== Records for the exercise ==
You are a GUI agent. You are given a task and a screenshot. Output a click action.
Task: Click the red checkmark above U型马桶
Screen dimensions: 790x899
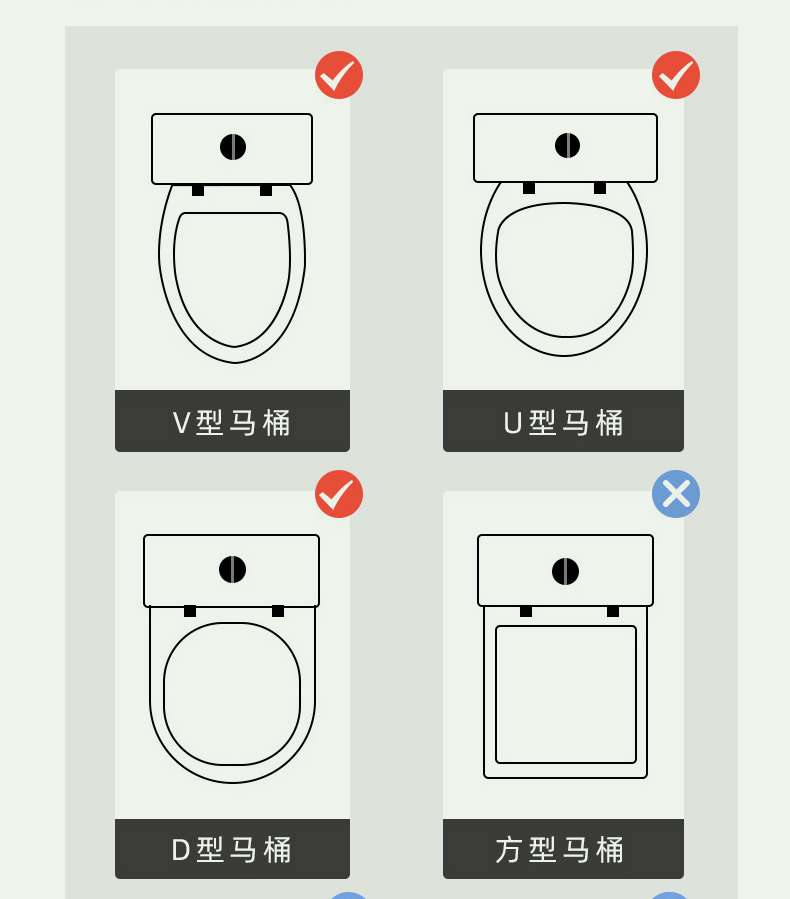pos(676,75)
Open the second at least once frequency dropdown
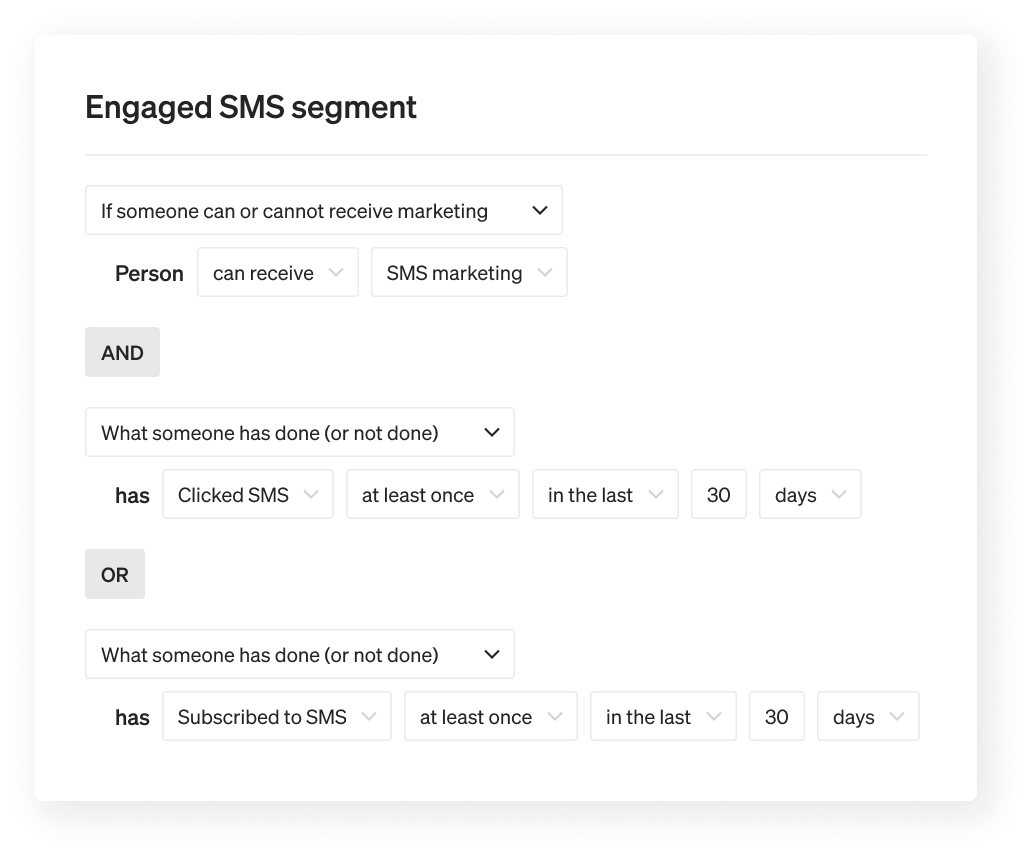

== About this task ==
Please repeat every record exactly, leaving the pictures out.

== Written answer ==
You are a GUI agent. You are given a task and a screenshot. Output a click action.
Task: Click the red checkmark above U型马桶
Screen dimensions: 790x899
pos(676,75)
Open the second at least once frequency dropdown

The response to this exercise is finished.